GOAL OF THE EXERCISE: The full listing below should be returned without a single change.

================================

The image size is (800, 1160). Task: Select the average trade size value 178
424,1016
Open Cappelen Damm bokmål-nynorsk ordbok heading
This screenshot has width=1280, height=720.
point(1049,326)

================================

YOUR SOLUTION:
The image size is (800, 1160). Task: Select the average trade size value 178
424,1016
Open Cappelen Damm bokmål-nynorsk ordbok heading
This screenshot has width=1280, height=720.
point(1049,326)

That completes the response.